MATERIAL PROVIDED Block Start

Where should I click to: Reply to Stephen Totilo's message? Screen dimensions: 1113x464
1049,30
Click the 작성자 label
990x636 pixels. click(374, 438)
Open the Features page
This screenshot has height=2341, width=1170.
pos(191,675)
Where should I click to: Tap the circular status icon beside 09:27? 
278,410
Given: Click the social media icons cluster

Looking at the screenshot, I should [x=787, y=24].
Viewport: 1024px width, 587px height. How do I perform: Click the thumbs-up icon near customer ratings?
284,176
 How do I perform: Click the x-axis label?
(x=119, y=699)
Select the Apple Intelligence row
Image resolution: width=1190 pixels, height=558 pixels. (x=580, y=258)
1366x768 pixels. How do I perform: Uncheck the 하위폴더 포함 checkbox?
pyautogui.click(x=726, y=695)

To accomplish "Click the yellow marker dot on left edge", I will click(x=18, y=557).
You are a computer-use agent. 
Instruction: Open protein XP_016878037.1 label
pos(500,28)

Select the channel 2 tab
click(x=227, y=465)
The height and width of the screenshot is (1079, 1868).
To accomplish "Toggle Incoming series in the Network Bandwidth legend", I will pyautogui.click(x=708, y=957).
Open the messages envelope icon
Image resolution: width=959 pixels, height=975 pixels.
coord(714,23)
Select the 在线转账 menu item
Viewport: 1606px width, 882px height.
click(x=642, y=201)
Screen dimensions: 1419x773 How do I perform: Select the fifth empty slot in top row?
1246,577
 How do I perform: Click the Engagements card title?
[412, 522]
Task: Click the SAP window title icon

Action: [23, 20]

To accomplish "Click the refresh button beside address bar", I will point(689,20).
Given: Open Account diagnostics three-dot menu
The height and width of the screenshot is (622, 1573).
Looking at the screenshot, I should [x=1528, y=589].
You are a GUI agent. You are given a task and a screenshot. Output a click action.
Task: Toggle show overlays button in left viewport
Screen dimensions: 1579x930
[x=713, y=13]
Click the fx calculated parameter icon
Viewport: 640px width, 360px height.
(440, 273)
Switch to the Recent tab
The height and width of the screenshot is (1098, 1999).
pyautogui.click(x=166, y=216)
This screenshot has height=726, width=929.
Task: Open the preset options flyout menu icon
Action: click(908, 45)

MATERIAL PROVIDED Block End

**REQUIREMENT:** Once the line containing "Given: Open Account" has been written out, please stop; every line before it, back to the first line of the records above, should be given exactly.

**TASK RESULT:**
Where should I click to: Reply to Stephen Totilo's message? Screen dimensions: 1113x464
1049,30
Click the 작성자 label
990x636 pixels. click(374, 438)
Open the Features page
This screenshot has height=2341, width=1170.
pos(191,675)
Where should I click to: Tap the circular status icon beside 09:27? 
278,410
Given: Click the social media icons cluster

Looking at the screenshot, I should [x=787, y=24].
Viewport: 1024px width, 587px height. How do I perform: Click the thumbs-up icon near customer ratings?
284,176
 How do I perform: Click the x-axis label?
(x=119, y=699)
Select the Apple Intelligence row
Image resolution: width=1190 pixels, height=558 pixels. (x=580, y=258)
1366x768 pixels. How do I perform: Uncheck the 하위폴더 포함 checkbox?
pyautogui.click(x=726, y=695)

To accomplish "Click the yellow marker dot on left edge", I will click(x=18, y=557).
You are a computer-use agent. 
Instruction: Open protein XP_016878037.1 label
pos(500,28)

Select the channel 2 tab
click(x=227, y=465)
The height and width of the screenshot is (1079, 1868).
To accomplish "Toggle Incoming series in the Network Bandwidth legend", I will pyautogui.click(x=708, y=957).
Open the messages envelope icon
Image resolution: width=959 pixels, height=975 pixels.
coord(714,23)
Select the 在线转账 menu item
Viewport: 1606px width, 882px height.
click(x=642, y=201)
Screen dimensions: 1419x773 How do I perform: Select the fifth empty slot in top row?
1246,577
 How do I perform: Click the Engagements card title?
[412, 522]
Task: Click the SAP window title icon

Action: [23, 20]

To accomplish "Click the refresh button beside address bar", I will point(689,20).
Given: Open Account diagnostics three-dot menu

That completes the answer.